__WORK REQUIRED__
Collect every line in the data below that contains the word "icon" and copy each such line in full.

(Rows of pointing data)
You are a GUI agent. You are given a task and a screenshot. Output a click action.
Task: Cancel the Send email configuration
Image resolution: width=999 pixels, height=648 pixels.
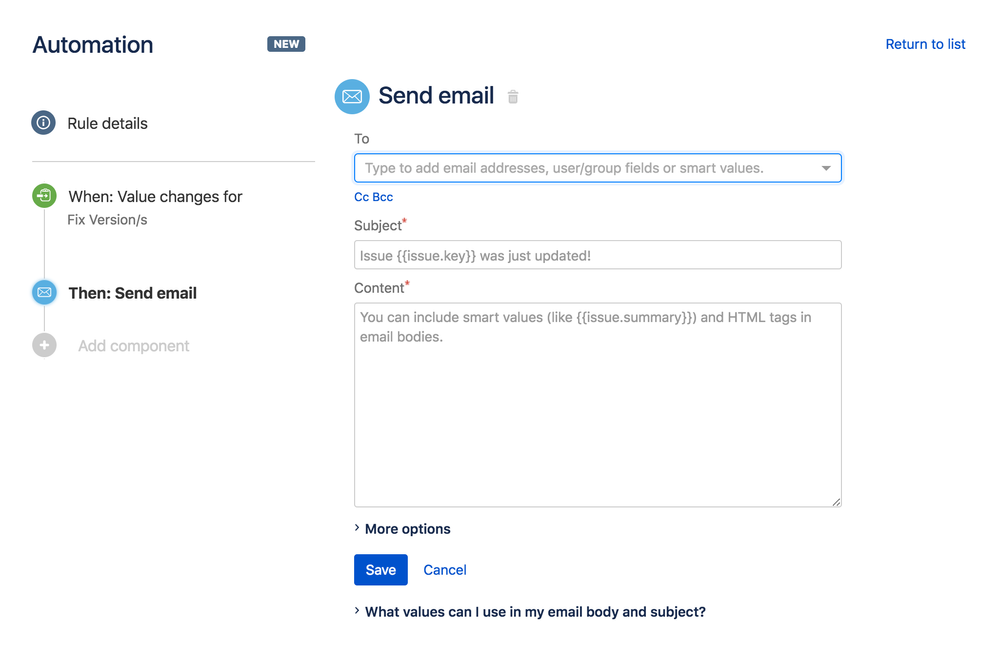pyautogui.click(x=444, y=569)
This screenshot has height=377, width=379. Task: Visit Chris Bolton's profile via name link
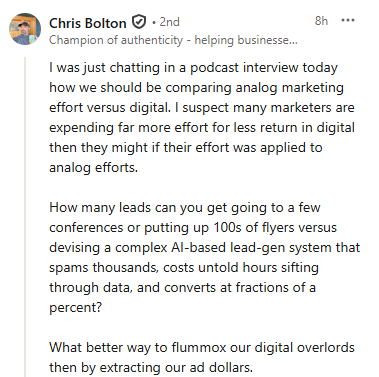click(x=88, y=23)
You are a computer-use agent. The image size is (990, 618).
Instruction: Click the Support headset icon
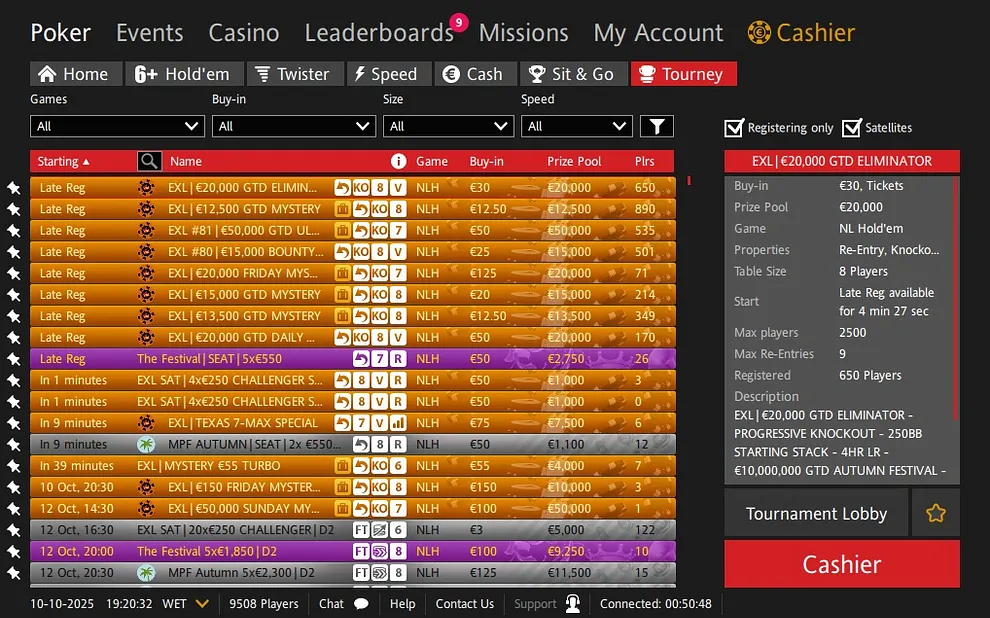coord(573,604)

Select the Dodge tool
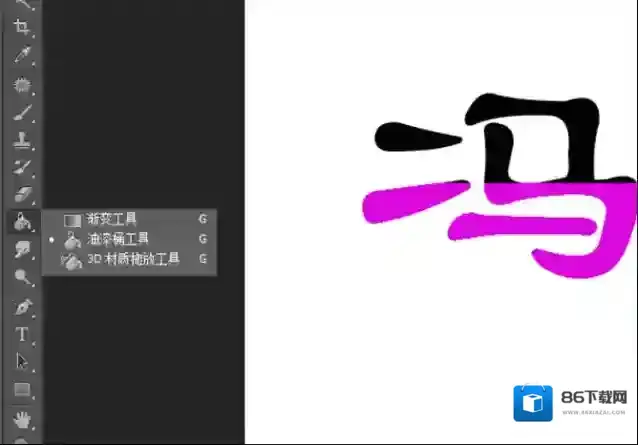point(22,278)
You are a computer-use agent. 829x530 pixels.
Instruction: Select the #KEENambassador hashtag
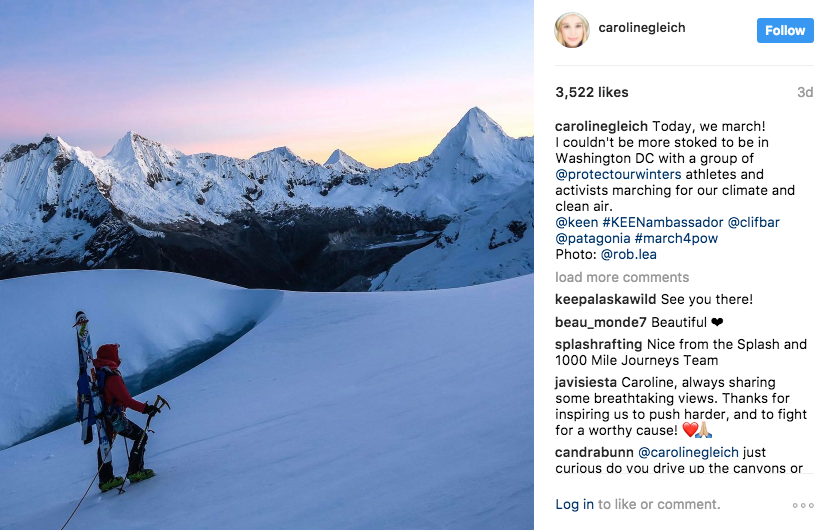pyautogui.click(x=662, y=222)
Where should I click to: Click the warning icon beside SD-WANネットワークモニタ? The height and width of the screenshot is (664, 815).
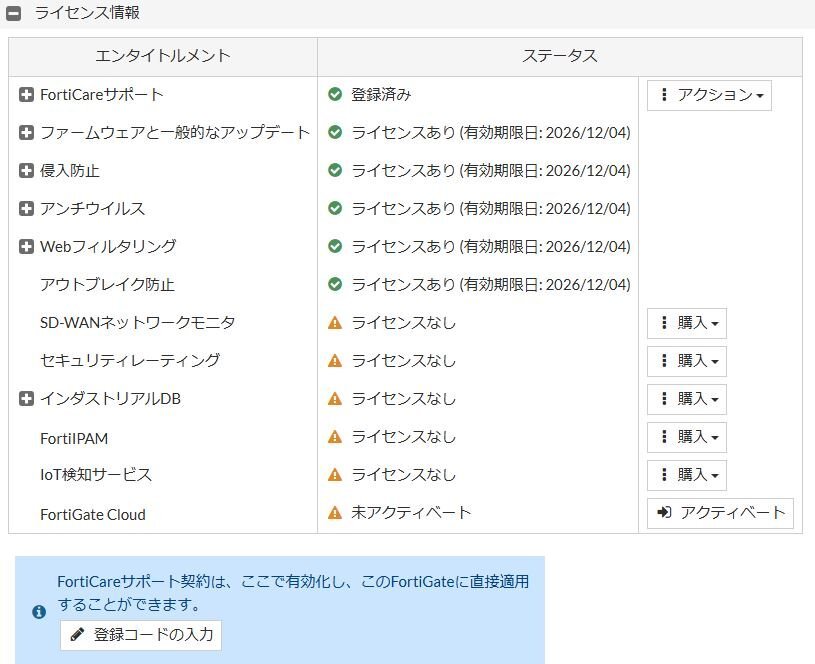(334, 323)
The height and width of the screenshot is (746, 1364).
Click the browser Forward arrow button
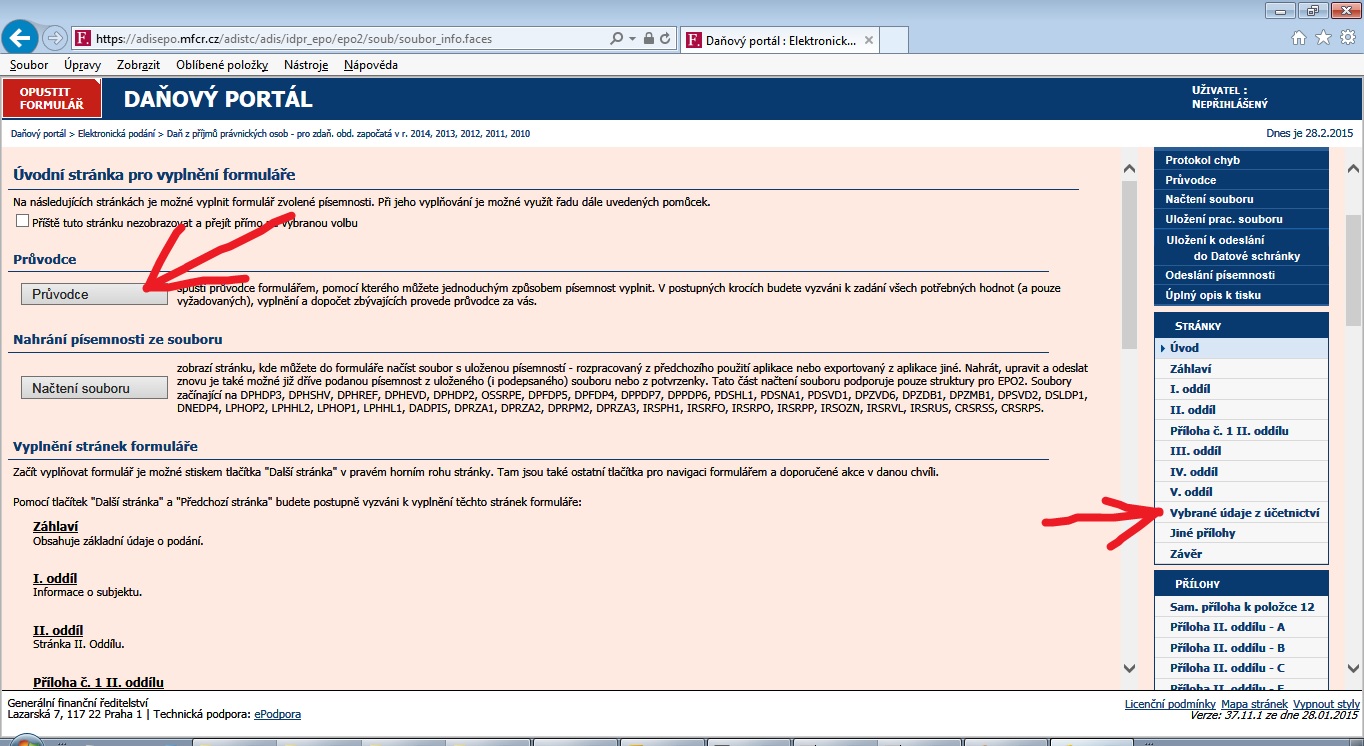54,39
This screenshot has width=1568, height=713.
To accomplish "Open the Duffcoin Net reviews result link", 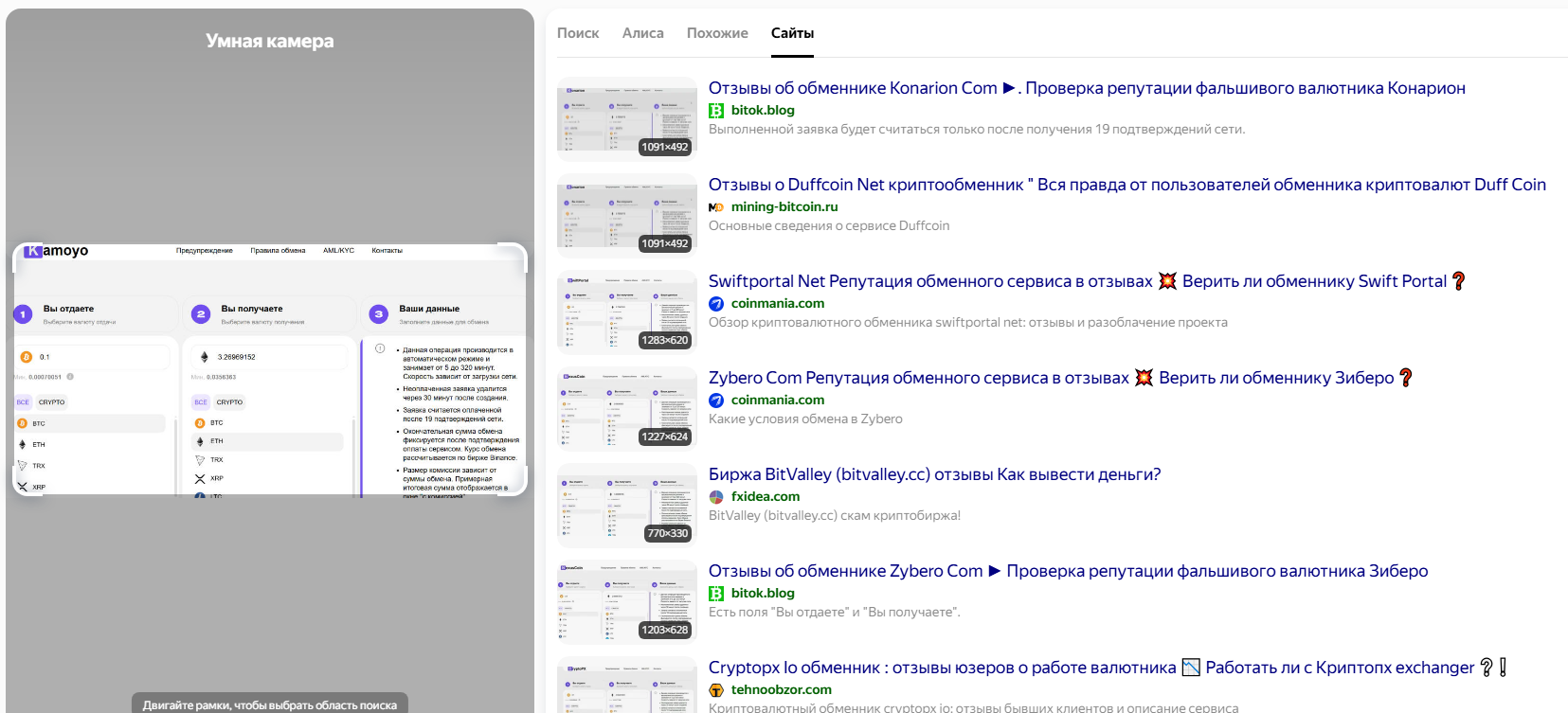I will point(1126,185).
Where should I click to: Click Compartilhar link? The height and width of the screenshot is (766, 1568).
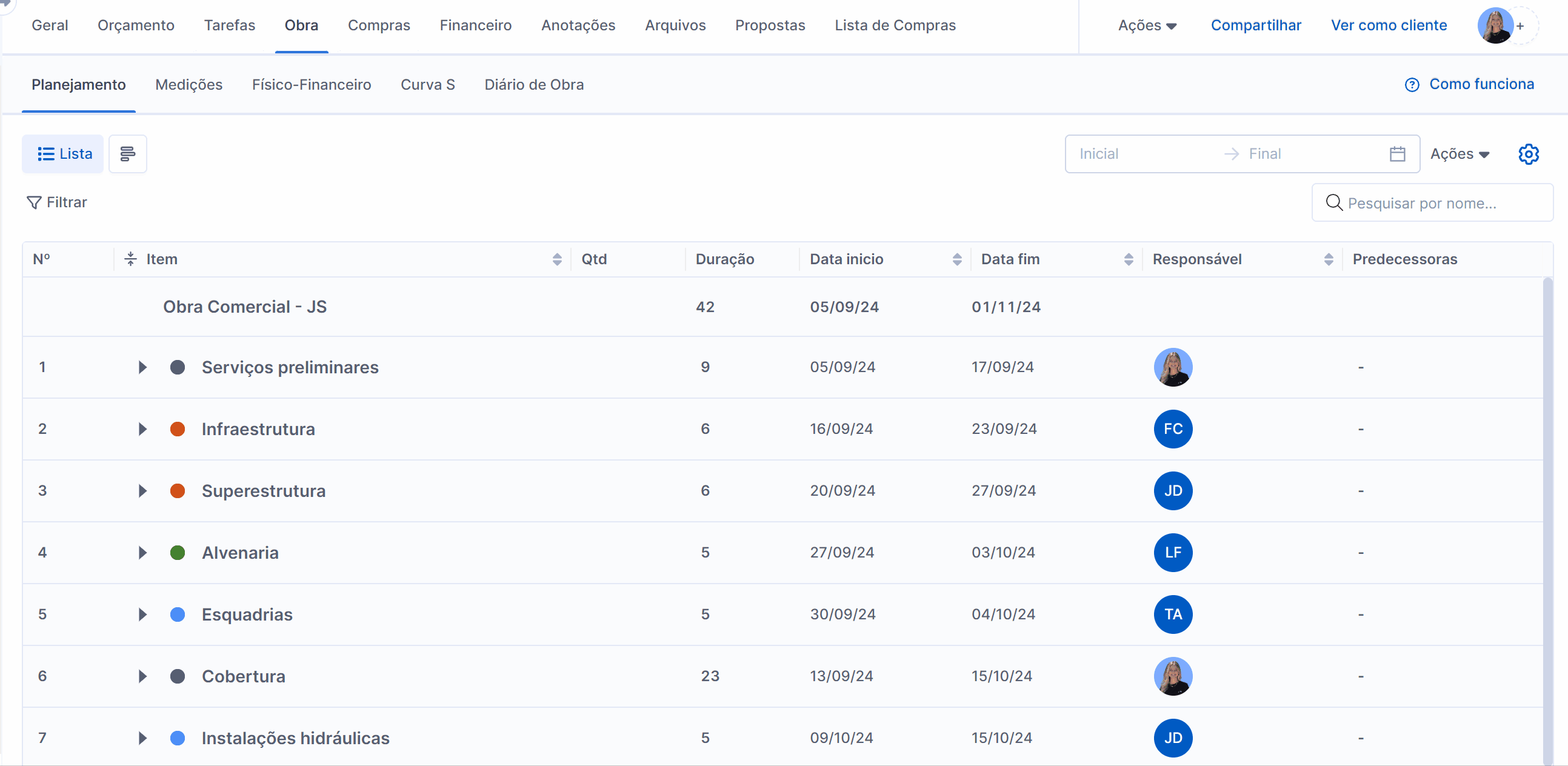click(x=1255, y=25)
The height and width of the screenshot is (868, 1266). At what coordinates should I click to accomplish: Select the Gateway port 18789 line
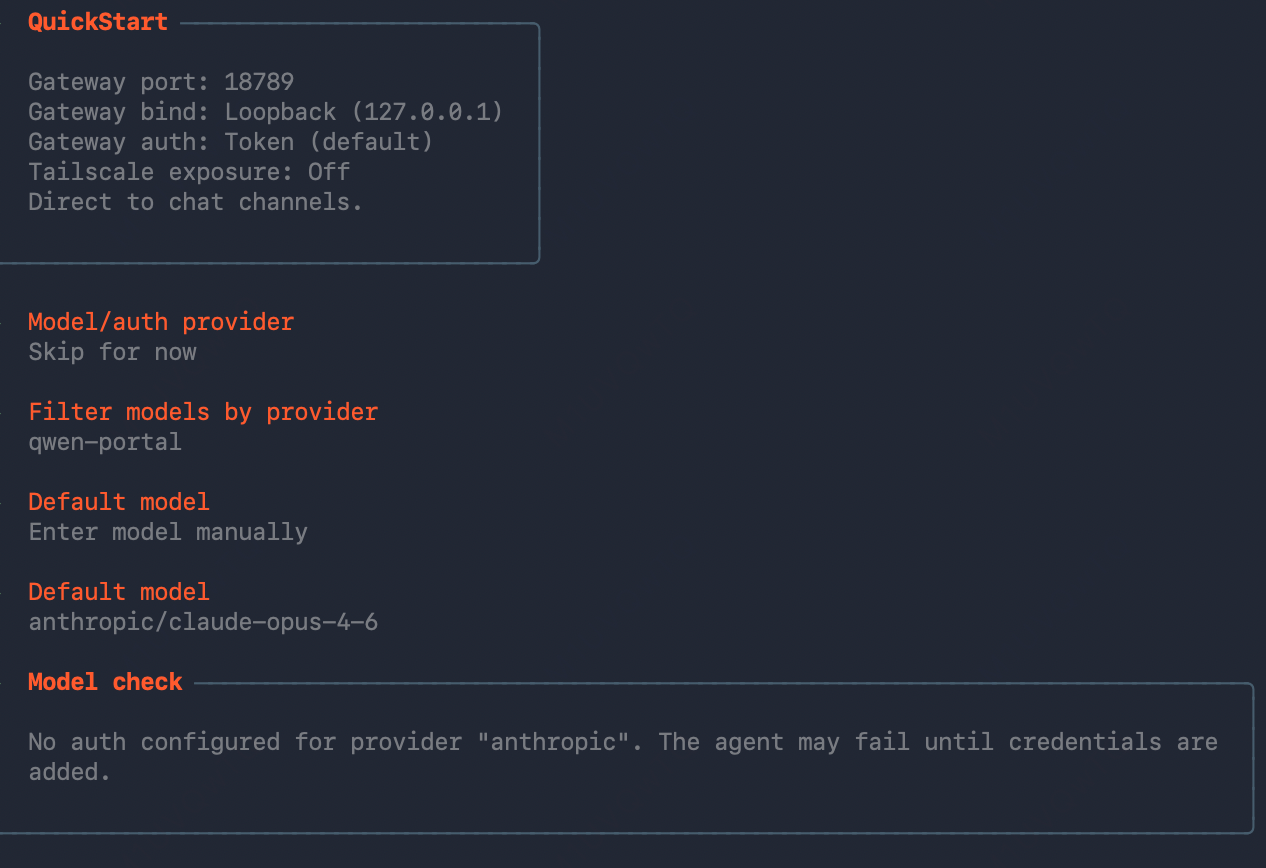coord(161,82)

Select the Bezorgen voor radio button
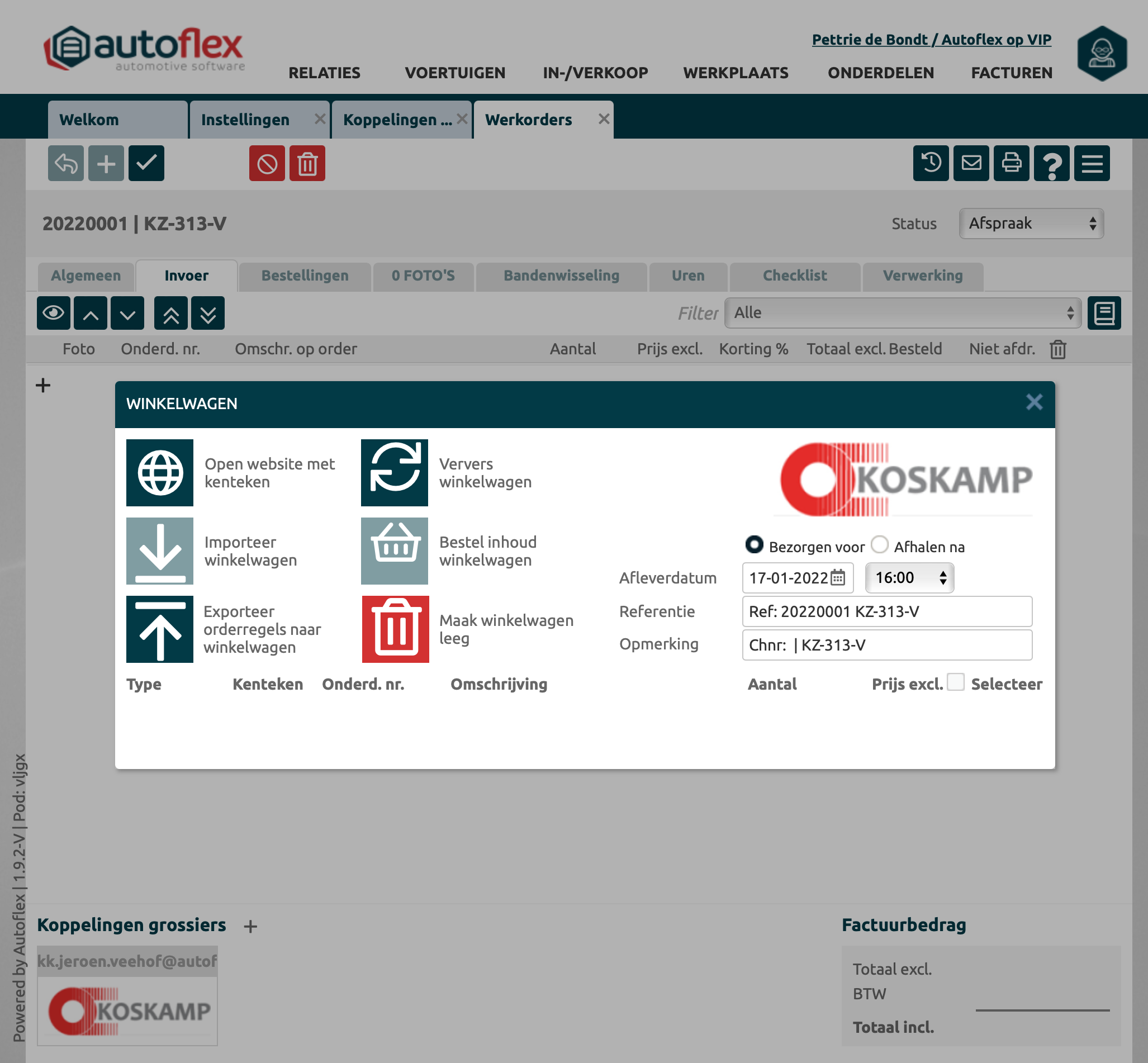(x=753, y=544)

__TASK ANSWER__
Instruction: Click the Support headset icon
Where should I click to: Click the warning icon beside SD-WANネットワークモニタ? The height and width of the screenshot is (664, 815).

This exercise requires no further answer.